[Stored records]

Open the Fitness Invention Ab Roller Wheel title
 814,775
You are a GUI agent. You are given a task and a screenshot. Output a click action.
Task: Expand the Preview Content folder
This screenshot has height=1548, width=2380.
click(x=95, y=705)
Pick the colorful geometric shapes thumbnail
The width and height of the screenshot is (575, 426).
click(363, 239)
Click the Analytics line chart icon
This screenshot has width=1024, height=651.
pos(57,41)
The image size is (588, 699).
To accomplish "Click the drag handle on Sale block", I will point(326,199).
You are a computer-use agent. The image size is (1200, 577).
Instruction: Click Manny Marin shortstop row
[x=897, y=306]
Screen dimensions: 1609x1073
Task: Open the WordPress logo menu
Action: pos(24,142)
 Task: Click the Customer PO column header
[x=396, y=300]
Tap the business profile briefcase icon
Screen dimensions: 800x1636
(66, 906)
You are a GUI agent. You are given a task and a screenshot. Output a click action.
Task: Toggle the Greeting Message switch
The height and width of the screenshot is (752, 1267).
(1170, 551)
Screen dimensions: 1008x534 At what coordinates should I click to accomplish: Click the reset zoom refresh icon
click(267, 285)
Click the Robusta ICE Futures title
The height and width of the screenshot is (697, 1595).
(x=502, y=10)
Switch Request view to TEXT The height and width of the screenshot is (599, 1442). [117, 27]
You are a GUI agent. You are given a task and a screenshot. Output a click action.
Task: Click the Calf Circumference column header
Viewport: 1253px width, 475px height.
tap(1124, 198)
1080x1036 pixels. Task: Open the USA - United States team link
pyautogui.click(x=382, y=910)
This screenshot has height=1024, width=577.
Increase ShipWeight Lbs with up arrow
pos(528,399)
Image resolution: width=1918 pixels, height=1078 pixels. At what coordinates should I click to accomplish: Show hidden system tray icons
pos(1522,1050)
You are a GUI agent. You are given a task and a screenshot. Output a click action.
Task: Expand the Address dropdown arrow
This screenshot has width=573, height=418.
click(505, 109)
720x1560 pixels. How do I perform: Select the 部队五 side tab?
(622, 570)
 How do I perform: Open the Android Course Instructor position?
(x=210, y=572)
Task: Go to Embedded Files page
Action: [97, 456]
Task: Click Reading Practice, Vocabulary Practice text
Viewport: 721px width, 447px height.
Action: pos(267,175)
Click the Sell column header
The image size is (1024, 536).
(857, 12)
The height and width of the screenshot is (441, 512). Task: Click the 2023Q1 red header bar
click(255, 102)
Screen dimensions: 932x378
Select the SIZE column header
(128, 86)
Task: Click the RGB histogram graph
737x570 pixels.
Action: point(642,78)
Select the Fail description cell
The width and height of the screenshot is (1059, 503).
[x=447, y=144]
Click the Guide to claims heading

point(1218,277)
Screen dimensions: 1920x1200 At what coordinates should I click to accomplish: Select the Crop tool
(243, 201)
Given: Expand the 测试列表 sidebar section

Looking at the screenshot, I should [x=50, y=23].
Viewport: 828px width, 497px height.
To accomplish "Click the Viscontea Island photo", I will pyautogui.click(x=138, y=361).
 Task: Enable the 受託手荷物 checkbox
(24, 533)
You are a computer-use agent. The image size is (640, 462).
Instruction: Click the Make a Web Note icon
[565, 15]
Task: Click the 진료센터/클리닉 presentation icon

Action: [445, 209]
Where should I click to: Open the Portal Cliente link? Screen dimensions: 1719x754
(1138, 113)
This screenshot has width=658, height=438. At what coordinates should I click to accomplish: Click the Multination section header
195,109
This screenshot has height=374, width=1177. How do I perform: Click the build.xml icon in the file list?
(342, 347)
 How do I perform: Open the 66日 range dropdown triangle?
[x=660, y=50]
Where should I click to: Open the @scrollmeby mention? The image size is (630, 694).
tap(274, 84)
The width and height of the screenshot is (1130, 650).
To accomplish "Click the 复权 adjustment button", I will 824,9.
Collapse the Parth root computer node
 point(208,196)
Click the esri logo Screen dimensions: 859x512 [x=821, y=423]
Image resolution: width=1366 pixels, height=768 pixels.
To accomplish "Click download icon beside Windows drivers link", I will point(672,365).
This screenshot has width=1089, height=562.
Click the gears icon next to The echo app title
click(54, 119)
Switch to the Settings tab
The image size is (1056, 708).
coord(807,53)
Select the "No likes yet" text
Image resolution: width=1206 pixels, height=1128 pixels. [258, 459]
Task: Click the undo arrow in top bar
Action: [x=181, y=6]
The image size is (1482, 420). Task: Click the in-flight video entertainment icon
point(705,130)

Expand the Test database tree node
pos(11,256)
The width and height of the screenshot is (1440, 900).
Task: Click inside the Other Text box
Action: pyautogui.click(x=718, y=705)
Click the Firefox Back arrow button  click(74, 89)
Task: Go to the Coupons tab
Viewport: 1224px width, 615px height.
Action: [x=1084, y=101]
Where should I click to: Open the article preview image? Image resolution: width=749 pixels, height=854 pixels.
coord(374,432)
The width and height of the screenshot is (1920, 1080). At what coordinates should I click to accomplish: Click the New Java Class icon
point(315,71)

Directions for this task -
Copy out every line of the listing above with no changes.

Completed exercise -
Open the Fitness Invention Ab Roller Wheel title
 814,775
You are a GUI agent. You are given a task and a screenshot. Output a click action.
Task: Expand the Preview Content folder
This screenshot has height=1548, width=2380.
click(x=95, y=705)
Pick the colorful geometric shapes thumbnail
The width and height of the screenshot is (575, 426).
click(363, 239)
Click the Analytics line chart icon
This screenshot has width=1024, height=651.
pos(57,41)
The image size is (588, 699).
To accomplish "Click the drag handle on Sale block", I will point(326,199).
You are a computer-use agent. The image size is (1200, 577).
Instruction: Click Manny Marin shortstop row
[x=897, y=306]
Screen dimensions: 1609x1073
Task: Open the WordPress logo menu
Action: pos(24,142)
 Task: Click the Customer PO column header
[x=396, y=300]
Tap the business profile briefcase icon
Screen dimensions: 800x1636
(66, 906)
You are a GUI agent. You are given a task and a screenshot. Output a click action.
Task: Toggle the Greeting Message switch
The height and width of the screenshot is (752, 1267).
(1170, 551)
Screen dimensions: 1008x534 At what coordinates should I click to accomplish: Click the reset zoom refresh icon
click(267, 285)
Click the Robusta ICE Futures title
The height and width of the screenshot is (697, 1595).
(x=502, y=10)
Switch Request view to TEXT The height and width of the screenshot is (599, 1442). [117, 27]
You are a GUI agent. You are given a task and a screenshot. Output a click action.
Task: Click the Calf Circumference column header
Viewport: 1253px width, 475px height.
tap(1124, 198)
1080x1036 pixels. Task: Open the USA - United States team link
pyautogui.click(x=382, y=910)
This screenshot has height=1024, width=577.
Increase ShipWeight Lbs with up arrow
pos(528,399)
Image resolution: width=1918 pixels, height=1078 pixels. At what coordinates should I click to accomplish: Show hidden system tray icons
pos(1522,1050)
You are a GUI agent. You are given a task and a screenshot. Output a click action.
Task: Expand the Address dropdown arrow
This screenshot has width=573, height=418.
click(505, 109)
720x1560 pixels. How do I perform: Select the 部队五 side tab?
(622, 570)
 How do I perform: Open the Android Course Instructor position?
(x=210, y=572)
Task: Go to Embedded Files page
Action: [97, 456]
Task: Click Reading Practice, Vocabulary Practice text
Viewport: 721px width, 447px height.
Action: pos(267,175)
Click the Sell column header
The image size is (1024, 536).
(857, 12)
The height and width of the screenshot is (441, 512). Task: Click the 2023Q1 red header bar
click(255, 102)
Screen dimensions: 932x378
Select the SIZE column header
(128, 86)
Task: Click the RGB histogram graph
737x570 pixels.
Action: point(642,78)
Select the Fail description cell
The width and height of the screenshot is (1059, 503).
[x=447, y=144]
Click the Guide to claims heading

point(1218,277)
Screen dimensions: 1920x1200 At what coordinates should I click to accomplish: Select the Crop tool
(243, 201)
Given: Expand the 测试列表 sidebar section

Looking at the screenshot, I should [x=50, y=23].
Viewport: 828px width, 497px height.
To accomplish "Click the Viscontea Island photo", I will pyautogui.click(x=138, y=361).
 Task: Enable the 受託手荷物 checkbox
(24, 533)
You are a computer-use agent. The image size is (640, 462).
Instruction: Click the Make a Web Note icon
[565, 15]
Task: Click the 진료센터/클리닉 presentation icon

Action: [445, 209]
Where should I click to: Open the Portal Cliente link? Screen dimensions: 1719x754
(1138, 113)
This screenshot has width=658, height=438. At what coordinates should I click to accomplish: Click the Multination section header
195,109
This screenshot has height=374, width=1177. How do I perform: Click the build.xml icon in the file list?
(342, 347)
 How do I perform: Open the 66日 range dropdown triangle?
[x=660, y=50]
Where should I click to: Open the @scrollmeby mention? The image size is (630, 694).
tap(274, 84)
The width and height of the screenshot is (1130, 650).
To accomplish "Click the 复权 adjustment button", I will 824,9.
Collapse the Parth root computer node
 point(208,196)
Click the esri logo Screen dimensions: 859x512 [x=821, y=423]
Image resolution: width=1366 pixels, height=768 pixels.
To accomplish "Click download icon beside Windows drivers link", I will point(672,365).
This screenshot has width=1089, height=562.
Click the gears icon next to The echo app title
click(54, 119)
Switch to the Settings tab
The image size is (1056, 708).
coord(807,53)
Select the "No likes yet" text
Image resolution: width=1206 pixels, height=1128 pixels. [258, 459]
Task: Click the undo arrow in top bar
Action: [x=181, y=6]
The image size is (1482, 420). Task: Click the in-flight video entertainment icon
point(705,130)

Expand the Test database tree node
pos(11,256)
The width and height of the screenshot is (1440, 900).
Task: Click inside the Other Text box
Action: pyautogui.click(x=718, y=705)
Click the Firefox Back arrow button  click(74, 89)
Task: Go to the Coupons tab
Viewport: 1224px width, 615px height.
Action: [x=1084, y=101]
Where should I click to: Open the article preview image? Image resolution: width=749 pixels, height=854 pixels.
coord(374,432)
The width and height of the screenshot is (1920, 1080). At what coordinates should I click to accomplish: Click the New Java Class icon
point(315,71)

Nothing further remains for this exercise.